Orang-orang Keraton Jogja sendiri tidak tahu bahasa Jawa dan huruf
Jawanya. Daripada tidak ngerti bagi dia ah dijual aja dapat duit..
Jadi
masalah harga naskah itu ada perbedaan antara pengetahuan dan harga
pasar. Orang-orang sudah pada tahu jalur-jalur pembelian itu seperti di
Keraton Solo dan Jogja. Di Singaraja-Bali itu banyak sekali
Lontar-Lontar yang bagus-bagus, kemudian hilang. Mungkin dijual. Kenapa
demikian? Karena Bupati tidak mau memberikan dana. Karena Bupati tidak
tertarik kepada naskah. Katanya undang-undang dan peraturan Otonomi
Daerah, di dalam peraturan itu mereka lupa tentang perpustakaan. Jadi
sekarang perpustakaan-perpustakaan sudah tidak ditangani lagi oleh
pusat, pusat bilang eeee..Otonomi Daerah, sedangkan Daerah tidak mau
membiayai karena tidak ada di dalam peraturan. Rusak semua!
******
Tentang
faktor yang dapat merusak naskah. Saya rasa bukan hanya faktor suhu
yang bisa merusak, akan tetapi juga polusi dan sikap kita terhadap
naskah, seperti coretan-coretan, udara juga berakibat jelek bagi kita
sendiri apalagi naskahnya. Kalau naskah itu dibawa ke Britis Library
dengan biaya 100.000$ itu bisa dilestarikan, tapi itu jarang terjadi.

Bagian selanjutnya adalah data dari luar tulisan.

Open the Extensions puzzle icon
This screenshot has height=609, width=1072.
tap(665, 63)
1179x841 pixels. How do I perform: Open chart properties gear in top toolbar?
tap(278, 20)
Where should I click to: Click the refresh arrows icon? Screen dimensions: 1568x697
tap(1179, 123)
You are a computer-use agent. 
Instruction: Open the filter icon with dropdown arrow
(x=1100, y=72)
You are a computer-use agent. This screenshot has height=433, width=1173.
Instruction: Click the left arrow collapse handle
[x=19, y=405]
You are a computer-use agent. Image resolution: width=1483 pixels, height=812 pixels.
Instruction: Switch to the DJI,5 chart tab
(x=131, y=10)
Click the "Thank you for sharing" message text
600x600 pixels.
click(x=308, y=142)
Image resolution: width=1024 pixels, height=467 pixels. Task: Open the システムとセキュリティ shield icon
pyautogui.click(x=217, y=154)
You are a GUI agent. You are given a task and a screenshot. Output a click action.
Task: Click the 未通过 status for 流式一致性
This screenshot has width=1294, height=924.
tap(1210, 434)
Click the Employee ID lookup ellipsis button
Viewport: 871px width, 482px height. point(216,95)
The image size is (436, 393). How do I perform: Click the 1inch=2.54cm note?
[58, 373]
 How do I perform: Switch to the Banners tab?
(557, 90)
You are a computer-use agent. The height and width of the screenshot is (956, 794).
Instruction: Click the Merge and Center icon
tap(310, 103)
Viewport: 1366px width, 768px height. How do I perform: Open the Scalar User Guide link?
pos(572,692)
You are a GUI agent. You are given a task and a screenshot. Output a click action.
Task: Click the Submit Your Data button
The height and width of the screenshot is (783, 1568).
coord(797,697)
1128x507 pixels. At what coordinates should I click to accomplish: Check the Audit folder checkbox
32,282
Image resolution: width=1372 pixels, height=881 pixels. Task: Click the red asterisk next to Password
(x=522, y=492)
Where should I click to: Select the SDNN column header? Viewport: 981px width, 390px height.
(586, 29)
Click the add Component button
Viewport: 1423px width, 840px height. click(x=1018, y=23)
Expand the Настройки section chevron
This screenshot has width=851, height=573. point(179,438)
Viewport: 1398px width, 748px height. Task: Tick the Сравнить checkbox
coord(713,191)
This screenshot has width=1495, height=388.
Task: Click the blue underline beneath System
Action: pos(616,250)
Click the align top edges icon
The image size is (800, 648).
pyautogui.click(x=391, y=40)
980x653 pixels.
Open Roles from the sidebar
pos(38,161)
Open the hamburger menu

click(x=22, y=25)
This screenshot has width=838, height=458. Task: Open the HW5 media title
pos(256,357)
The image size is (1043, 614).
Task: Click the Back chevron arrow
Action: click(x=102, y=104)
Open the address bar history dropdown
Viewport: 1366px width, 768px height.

Jadi naskah itu jangan ditumpuk terus dan lemarinya jangan ditutup
terus. Apalagi ada serangga yang akan memakannya. Karena itu
digitalisasi ini akan membantu melestarikan naskah, walaupun naskah
aslinya pasti akan rusak. Tapi hati-hati, karena contoh ada program dari
Ford Foundatioun sekitar tahun 90-an, naskah-naskah banyak sekali
di-micro film. Kalau sekarang kita suruh baca micro film, kita akan
kesusahan, karena micro film itu semenjak zaman Dinosaurus, dan sekarang
Digital. Dan digital pun harus ada software yang memungkinkan kita
untuk membacanya. Nah masalahnya kalau software-nya tidak disesuaikan
dengan bahannya, 20 tahun atau 30 tahun lagi software-nya sudah tidak
cocok lagi dengan generasi digitalnya. Ini sudah terjadi, misalnya kita
beli DVD 20 tahun yang lalu, kemudian kita sekarang tidak bisa
membacanya karena sudah tidak ada lagi programnya. Jadi tetap kita harus
memiliki naskah aslinya. Karena kalau software-nya sudah tidak bisa
dibaca lagi karena sudah tidak ada programnya, naskah aslinya masih bisa
dirujuk. Maka kita harus menjaga naskah aslinya sebaik-baiknya, meski
pun toh lama kelamaan pasti akan rusak. Jadi harus ditaruh di ruangan
yang luas, tidak kecil, ditutup jendela-jendela dan pintunya agar
debu-debu tidak masuk; dikasih AC, tapi jangan terlalu besar cukup 28
derajat, jangan terlalu dingin, yang penting naskahnya tetap kering; dan
hati-hati kalau ada orang yang masuk, dikasih daftar kunjungan, dan
perhatikan juga Boss-nya, karena di sini kan terkadang Boss-nya semaunya
sendiri. Dan harus ada catatan yang menjelaskan bagaimana cara
menangani naskah supaya tidak rusak. Terkadang juga atapnya bocor, nah
ini kebocoran harus cepat ditangani. Jadi kalau bisa membikin sap-sap
Papan, jarak antara Papan agak longgar, dan satu persatu naskah
diletakkan di atas papan, jangan ditumpuk. Kalau bisa jangan pakai Kaca,
karena lembab, lebih baik pake lemari kayu. Hati-hati rayap masuk,
karena rayap itu muncul dari Lantai.
Dr.
Dic van der Meij, pakar fillologi Jawa kebangsaan Belanda saat
mempresentasikan bagaimana cara menyikapi naskah atau manuscrip dengan
baik dan penuh kelembutan di Pelatihan yang diselenggarakan oleh Rumah
Kitab dan ILMU-PPIM UIN Syarif Hidayatullah Jakarta bekerjasama dengan
Kemenag RI. Tgl. 21-22 Februari 2012.